=== Exercise inputs ===

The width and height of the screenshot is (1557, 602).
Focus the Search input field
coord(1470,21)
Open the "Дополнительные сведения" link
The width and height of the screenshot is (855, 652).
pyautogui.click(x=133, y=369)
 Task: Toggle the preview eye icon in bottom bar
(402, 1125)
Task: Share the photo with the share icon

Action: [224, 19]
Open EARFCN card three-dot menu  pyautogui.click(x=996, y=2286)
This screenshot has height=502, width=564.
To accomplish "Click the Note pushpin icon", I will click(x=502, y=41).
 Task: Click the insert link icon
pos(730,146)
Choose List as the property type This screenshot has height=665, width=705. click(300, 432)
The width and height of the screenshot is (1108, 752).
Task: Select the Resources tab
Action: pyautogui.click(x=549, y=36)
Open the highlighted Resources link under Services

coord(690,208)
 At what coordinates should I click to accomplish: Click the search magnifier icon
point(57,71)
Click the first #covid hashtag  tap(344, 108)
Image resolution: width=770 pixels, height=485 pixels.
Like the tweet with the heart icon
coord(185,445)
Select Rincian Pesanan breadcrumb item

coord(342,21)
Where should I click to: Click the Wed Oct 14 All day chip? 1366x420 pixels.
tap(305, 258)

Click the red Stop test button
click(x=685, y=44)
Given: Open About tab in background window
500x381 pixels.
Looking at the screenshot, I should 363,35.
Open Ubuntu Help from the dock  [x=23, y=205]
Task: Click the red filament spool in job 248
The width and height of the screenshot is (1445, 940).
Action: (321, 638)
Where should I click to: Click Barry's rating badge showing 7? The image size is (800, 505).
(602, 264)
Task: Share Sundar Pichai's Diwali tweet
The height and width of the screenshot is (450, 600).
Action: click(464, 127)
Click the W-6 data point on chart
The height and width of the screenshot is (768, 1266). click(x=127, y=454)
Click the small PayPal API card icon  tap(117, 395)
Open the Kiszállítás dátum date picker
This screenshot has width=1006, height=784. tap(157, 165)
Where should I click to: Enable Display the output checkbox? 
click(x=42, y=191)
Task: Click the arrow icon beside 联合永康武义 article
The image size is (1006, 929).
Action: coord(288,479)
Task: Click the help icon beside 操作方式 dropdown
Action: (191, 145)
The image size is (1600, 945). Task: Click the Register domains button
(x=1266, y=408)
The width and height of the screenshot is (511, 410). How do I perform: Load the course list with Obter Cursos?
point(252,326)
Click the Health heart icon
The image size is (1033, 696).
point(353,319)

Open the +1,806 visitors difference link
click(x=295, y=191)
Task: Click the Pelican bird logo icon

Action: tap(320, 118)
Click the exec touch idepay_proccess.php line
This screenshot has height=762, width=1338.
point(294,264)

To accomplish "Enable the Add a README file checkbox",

===

### Work item
Each line holding the word "card" must be copied from the data.

### Response area
Open EARFCN card three-dot menu  pyautogui.click(x=996, y=2286)
Click the small PayPal API card icon  tap(117, 395)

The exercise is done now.